Selected passage:
-*-

Baidu, like Google, is much more than a search giant. Sure, Baidu, with a $50 billion market cap, is the most popular search engine in China. But it’s also one of the most innovative technology companies on the planet. 

Also like Google, Baidu is exploring autonomous vehicles and has major research projects underway in machine learning, deep translation, picture recognition, and neural networks. These represent enormous data-crunching challenges. Few companies manage as much information in their data centers.

In its quest to dominate the future of data, Baidu has attracted some of the world’s leading big data and cloud computing experts to help it manage this explosive growth and build out an infrastructure to meet the demands of its hundreds of millions of customers and new business initiatives. Baidu understands peak traffic hammering on I/O and stressing the data tier. 

Which is what makes it so interesting that Baidu turned to a young open source project out of UC Berkeley’s AMPLab called Alluxio (formerly named Tachyon) to boost performance.

-*-

Extracted data:
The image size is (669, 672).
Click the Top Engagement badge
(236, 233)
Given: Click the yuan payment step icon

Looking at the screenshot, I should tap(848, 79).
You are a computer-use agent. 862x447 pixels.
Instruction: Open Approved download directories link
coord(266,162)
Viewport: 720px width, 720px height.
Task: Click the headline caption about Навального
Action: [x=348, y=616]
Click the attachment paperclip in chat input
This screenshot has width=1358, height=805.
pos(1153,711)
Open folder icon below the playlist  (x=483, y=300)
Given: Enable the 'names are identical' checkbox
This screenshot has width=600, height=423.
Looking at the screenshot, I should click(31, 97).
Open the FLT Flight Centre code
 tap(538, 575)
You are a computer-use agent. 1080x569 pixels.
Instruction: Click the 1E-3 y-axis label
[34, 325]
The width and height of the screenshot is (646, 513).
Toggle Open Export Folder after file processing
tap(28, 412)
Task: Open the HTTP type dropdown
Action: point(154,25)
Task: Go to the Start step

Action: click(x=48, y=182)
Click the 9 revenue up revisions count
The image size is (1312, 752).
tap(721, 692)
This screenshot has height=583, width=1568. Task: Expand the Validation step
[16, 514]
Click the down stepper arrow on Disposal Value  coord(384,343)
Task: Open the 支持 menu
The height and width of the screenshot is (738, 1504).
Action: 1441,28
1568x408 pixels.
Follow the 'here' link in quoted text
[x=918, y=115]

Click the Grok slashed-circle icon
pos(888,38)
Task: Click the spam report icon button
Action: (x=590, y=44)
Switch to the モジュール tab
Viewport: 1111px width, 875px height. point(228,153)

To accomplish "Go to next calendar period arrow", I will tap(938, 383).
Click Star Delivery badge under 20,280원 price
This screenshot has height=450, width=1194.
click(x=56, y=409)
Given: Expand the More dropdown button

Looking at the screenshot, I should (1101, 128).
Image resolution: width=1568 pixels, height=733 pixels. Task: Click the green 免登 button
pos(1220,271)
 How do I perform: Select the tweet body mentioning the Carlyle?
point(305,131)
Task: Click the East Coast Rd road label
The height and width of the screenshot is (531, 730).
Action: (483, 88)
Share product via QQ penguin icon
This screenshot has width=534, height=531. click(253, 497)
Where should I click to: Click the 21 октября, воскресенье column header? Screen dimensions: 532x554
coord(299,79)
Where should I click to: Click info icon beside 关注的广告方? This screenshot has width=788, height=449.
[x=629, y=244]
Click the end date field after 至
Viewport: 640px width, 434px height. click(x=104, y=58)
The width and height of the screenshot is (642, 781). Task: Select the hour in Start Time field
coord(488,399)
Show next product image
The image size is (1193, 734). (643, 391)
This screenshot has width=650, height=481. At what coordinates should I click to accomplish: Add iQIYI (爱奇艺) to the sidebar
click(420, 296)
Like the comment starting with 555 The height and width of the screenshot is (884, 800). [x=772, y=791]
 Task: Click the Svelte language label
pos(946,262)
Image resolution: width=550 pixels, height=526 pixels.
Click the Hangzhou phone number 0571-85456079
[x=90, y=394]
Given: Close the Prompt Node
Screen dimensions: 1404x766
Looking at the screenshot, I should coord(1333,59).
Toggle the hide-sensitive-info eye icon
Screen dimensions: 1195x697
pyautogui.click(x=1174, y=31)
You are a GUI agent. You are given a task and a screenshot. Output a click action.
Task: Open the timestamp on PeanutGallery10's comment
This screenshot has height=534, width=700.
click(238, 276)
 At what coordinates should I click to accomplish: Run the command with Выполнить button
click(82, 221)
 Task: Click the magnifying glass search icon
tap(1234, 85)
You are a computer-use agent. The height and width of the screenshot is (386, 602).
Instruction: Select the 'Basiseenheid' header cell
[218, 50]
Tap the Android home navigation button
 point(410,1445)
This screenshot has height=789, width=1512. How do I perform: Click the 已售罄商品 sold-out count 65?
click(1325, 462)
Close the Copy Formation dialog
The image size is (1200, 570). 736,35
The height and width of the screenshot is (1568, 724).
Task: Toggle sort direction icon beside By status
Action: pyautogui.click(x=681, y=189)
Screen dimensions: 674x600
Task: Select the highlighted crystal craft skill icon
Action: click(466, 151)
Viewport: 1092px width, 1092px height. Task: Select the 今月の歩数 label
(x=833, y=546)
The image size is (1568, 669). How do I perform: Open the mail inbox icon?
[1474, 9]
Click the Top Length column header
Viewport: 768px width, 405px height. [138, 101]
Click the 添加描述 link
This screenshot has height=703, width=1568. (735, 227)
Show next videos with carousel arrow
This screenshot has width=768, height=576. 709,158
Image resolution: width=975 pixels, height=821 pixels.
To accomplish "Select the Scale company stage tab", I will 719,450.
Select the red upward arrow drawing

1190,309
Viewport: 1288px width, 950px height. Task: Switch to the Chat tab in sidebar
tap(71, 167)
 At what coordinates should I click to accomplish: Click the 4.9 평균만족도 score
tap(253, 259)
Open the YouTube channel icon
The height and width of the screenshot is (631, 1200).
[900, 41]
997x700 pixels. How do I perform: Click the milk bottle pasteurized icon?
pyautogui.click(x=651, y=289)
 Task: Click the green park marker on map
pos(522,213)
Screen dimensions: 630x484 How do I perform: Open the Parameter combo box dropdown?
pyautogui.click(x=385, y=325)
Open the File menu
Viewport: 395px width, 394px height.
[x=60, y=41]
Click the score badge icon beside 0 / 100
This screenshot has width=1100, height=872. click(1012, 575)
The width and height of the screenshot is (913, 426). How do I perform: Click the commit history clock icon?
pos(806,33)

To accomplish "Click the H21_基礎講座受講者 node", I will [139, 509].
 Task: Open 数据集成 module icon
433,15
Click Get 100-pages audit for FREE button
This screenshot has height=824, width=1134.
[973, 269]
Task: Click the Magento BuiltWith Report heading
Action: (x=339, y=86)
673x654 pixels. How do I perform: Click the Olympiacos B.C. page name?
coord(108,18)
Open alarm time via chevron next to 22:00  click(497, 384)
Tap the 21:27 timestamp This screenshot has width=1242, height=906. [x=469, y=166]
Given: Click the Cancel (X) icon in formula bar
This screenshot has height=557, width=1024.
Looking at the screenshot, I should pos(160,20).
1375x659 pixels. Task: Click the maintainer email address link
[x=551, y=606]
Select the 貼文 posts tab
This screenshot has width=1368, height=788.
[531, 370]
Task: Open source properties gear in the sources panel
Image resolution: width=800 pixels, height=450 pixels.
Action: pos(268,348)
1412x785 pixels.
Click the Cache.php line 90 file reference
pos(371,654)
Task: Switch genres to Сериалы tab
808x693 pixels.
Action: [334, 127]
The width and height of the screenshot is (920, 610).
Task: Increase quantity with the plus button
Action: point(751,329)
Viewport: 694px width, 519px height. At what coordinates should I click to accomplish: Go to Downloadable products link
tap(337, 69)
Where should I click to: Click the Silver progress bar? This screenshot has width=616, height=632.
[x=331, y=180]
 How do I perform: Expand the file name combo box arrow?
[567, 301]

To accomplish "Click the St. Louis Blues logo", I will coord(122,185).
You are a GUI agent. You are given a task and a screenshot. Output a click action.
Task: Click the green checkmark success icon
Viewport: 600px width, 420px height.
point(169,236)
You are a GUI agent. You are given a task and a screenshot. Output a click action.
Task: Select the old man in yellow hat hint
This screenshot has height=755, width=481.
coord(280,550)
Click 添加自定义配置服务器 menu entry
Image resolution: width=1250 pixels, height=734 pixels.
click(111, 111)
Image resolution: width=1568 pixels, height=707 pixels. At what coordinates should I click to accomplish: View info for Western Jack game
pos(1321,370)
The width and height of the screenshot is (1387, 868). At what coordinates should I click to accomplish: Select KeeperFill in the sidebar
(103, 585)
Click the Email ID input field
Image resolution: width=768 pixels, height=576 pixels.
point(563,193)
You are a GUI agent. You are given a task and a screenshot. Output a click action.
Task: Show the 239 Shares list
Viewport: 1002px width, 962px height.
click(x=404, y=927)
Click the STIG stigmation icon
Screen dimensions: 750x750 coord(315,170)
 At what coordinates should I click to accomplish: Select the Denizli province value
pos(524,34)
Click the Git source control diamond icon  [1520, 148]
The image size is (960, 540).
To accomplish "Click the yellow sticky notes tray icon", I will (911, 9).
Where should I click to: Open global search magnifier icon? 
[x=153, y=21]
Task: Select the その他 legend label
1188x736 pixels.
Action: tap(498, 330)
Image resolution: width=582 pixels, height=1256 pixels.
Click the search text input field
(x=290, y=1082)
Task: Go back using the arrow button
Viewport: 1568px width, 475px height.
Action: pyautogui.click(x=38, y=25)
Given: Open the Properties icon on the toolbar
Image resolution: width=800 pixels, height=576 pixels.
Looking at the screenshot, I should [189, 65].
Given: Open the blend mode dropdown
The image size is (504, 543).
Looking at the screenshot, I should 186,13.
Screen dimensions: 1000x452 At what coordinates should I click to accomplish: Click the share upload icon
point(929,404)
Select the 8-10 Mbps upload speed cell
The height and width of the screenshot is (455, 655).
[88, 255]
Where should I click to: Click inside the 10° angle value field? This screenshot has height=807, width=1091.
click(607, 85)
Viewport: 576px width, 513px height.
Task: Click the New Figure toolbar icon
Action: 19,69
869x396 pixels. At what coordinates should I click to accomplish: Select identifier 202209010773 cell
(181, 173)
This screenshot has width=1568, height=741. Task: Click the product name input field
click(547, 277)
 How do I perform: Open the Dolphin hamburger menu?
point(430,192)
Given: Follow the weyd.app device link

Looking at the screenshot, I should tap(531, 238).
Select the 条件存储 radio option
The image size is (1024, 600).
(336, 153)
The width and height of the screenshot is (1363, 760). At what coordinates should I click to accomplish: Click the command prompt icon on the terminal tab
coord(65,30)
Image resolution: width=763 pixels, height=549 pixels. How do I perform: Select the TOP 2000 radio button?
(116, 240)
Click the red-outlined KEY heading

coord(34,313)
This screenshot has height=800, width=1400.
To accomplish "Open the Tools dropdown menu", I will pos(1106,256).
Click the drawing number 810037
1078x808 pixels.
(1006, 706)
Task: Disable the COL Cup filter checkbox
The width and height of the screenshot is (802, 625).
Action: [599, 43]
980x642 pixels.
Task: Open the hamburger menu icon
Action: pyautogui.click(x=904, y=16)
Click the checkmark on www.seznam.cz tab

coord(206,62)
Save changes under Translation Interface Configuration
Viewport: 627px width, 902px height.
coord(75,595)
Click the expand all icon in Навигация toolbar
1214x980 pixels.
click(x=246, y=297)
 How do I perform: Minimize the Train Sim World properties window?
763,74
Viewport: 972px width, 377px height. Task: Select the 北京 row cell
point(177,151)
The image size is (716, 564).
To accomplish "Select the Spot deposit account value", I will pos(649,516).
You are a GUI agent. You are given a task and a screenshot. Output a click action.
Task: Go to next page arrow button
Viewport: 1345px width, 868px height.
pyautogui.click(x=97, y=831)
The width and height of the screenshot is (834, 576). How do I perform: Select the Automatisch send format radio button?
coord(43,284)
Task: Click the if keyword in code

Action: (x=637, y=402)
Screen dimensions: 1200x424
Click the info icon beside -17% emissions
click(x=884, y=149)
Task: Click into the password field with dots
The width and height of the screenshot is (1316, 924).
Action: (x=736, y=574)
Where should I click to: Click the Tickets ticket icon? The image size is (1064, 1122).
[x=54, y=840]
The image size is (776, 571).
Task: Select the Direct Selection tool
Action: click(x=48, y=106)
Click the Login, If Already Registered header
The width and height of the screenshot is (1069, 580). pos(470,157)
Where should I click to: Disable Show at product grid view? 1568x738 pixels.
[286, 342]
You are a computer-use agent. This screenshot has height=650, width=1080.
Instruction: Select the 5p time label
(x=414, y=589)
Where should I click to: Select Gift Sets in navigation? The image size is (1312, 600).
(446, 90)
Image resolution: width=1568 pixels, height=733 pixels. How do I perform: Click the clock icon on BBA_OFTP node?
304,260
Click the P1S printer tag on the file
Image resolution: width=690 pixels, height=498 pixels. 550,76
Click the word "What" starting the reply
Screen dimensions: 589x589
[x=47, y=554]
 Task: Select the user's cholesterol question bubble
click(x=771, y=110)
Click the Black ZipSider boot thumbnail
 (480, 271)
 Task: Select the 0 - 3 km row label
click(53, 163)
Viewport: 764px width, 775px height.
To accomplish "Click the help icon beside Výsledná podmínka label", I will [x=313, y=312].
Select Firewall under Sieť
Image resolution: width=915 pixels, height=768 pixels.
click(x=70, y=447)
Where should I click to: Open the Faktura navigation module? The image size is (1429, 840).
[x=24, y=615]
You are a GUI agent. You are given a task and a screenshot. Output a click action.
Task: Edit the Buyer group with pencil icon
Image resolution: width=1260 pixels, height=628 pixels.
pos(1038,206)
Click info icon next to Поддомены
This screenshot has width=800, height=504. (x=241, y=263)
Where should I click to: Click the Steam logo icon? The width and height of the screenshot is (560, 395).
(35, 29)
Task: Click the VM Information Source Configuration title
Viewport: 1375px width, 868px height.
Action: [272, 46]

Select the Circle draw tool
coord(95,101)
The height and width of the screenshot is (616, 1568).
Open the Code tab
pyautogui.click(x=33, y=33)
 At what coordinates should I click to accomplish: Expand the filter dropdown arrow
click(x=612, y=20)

-*-

Exercise instructions:
a: Write out everything in the Baidu passage from "Baidu, like Google, is" down to "their data centers.".
b: Extend the passage about Baidu, picking up right after its final sentence.

Exercise answers:
a:
Baidu, like Google, is much more than a search giant. Sure, Baidu, with a $50 billion market cap, is the most popular search engine in China. But it’s also one of the most innovative technology companies on the planet. 

Also like Google, Baidu is exploring autonomous vehicles and has major research projects underway in machine learning, deep translation, picture recognition, and neural networks. These represent enormous data-crunching challenges. Few companies manage as much information in their data centers.

b:
Co-created by one of the founding committers behind Apache Spark — also born at AMPLab — Alluxio is suddenly getting a lot of attention from big data computing pioneers that range from the global bank Barclays to Alibaba and engineers and researchers at Intel and IBM. Today Alluxio released version 1.0, bringing new capabilities to this software that acts like a programmable interface between big data applications and the underlying storage systems, delivering blazing memory-centric performance. 

Shaoshan Liu

I spoke to Baidu Senior Architect Shaoshan Liu about his experiences running Alluxio in production to find out more.

ReadWriteWhat problem were you trying to solve when you turned to Alluxio?

Shaoshan Liu: How to manage the scale of our data, and quickly extract meaningful information, has always been a challenge. We wanted to dramatically improve throughput performance for some critical queries.

Due to the sheer volume of data, each query was taking tens of minutes, or even hours, just to finish — leaving product managers waiting hours before they could enter the next query. Even more frustrating was that modifying a query would require running the whole process all over again. About a year ago, we realized the need for an ad-hoc query engine. To get started, we came up with a high-level of specification: the query engine would need to manage petabytes of data and finish 95% of queries within 30 seconds.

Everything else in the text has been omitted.